If the appendix cannot be found in the prior manner, an alternative technique can be used. Begin in the right upper quadrant with the probe indicator in a cranial orientation and identify bowel gas and haustra from the ascending colon. Again, bowel gas has a hyperechoic stripe superficially with a “dirty shadow” (mixed echogenicity shadow) posteriorly. The probe is then slid caudally toward the right lower quadrant, following the previously identified bowel gas. At the inferior end of the ascending colon, a transition point is encountered where bowel gas ends and abdominal contents are now able to be visualized ( Fig. 21.13 ). This represents the border of the cecum. Now that the cecum is identified, the probe is then moved in a medial and superior fashion to identify the appendix as it arises from the cecal pouch.

Fig. 21.13, Ultrasound image of the edge of the cecal pouch. The probe is moved from the right upper quadrant down to right lower quadrant tracing the path of the ascending colon. At the edge of the cecum there is a transition between bowel gas and abdominal contents ( arrow ).

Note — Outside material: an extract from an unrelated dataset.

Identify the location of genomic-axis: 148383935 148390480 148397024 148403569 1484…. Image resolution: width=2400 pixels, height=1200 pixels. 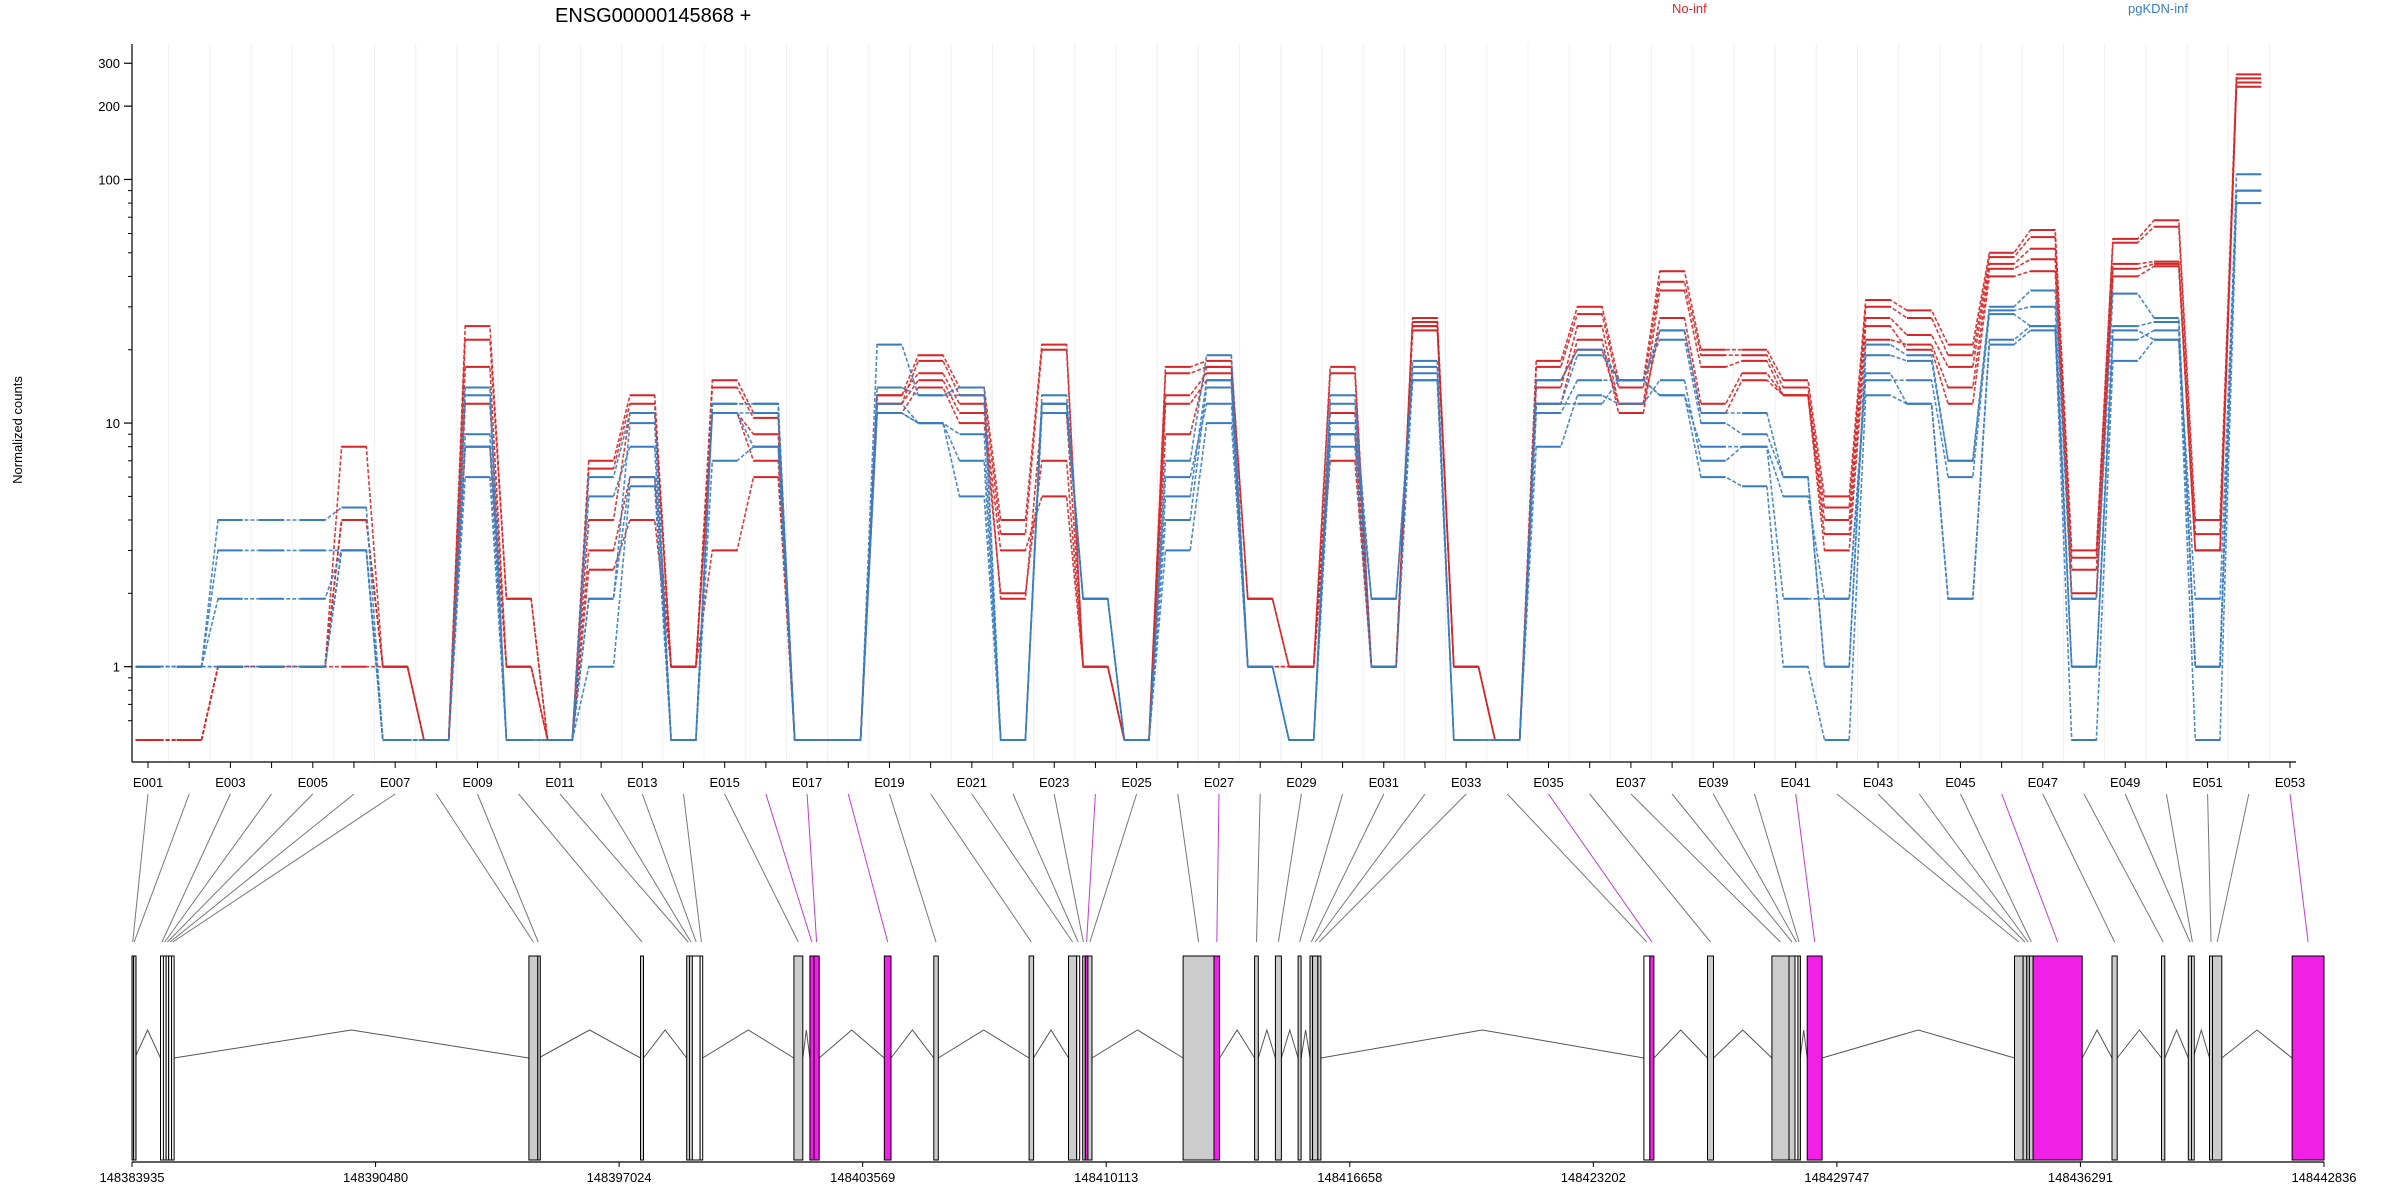
(1228, 1173).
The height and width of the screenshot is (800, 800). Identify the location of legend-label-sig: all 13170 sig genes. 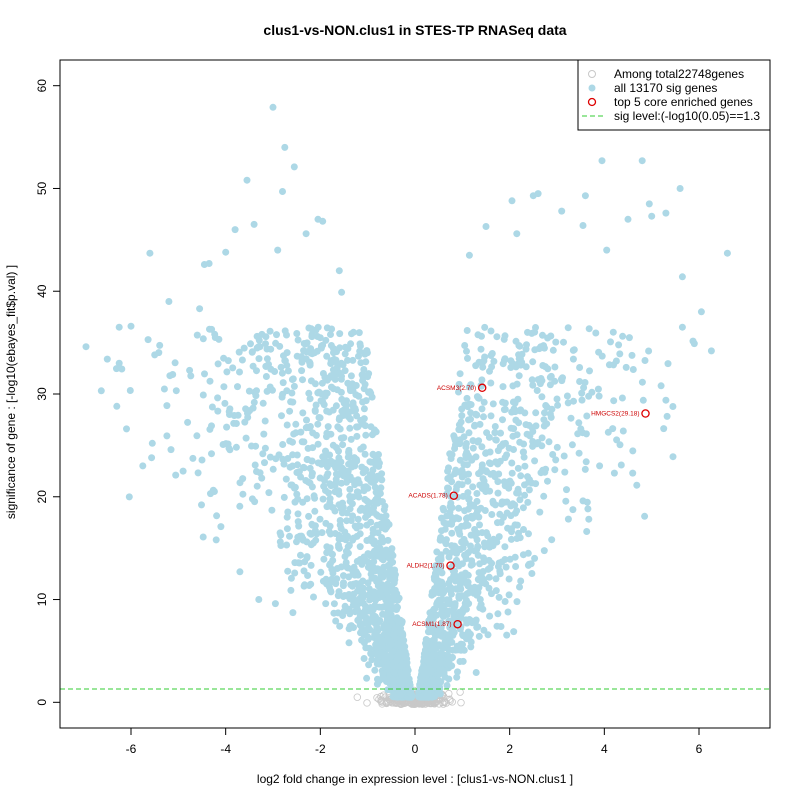
(666, 88).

Visualization of the appendix is not only a technically challenging study for the operator but is also very dependent on patient factors such as body habitus and ability to comply with the examination. Obesity will add layers of soft tissue between the abdominal wall and the appendix, decreasing resolution and the ability to perform adequate graded compression. Appropriate analgesics before scanning is important so that the patient can tolerate the additional abdominal wall pressure during the graded compressions. If the appendix is not visualized using ultrasound, CT or MRI (pediatric, pregnant) may be necessary.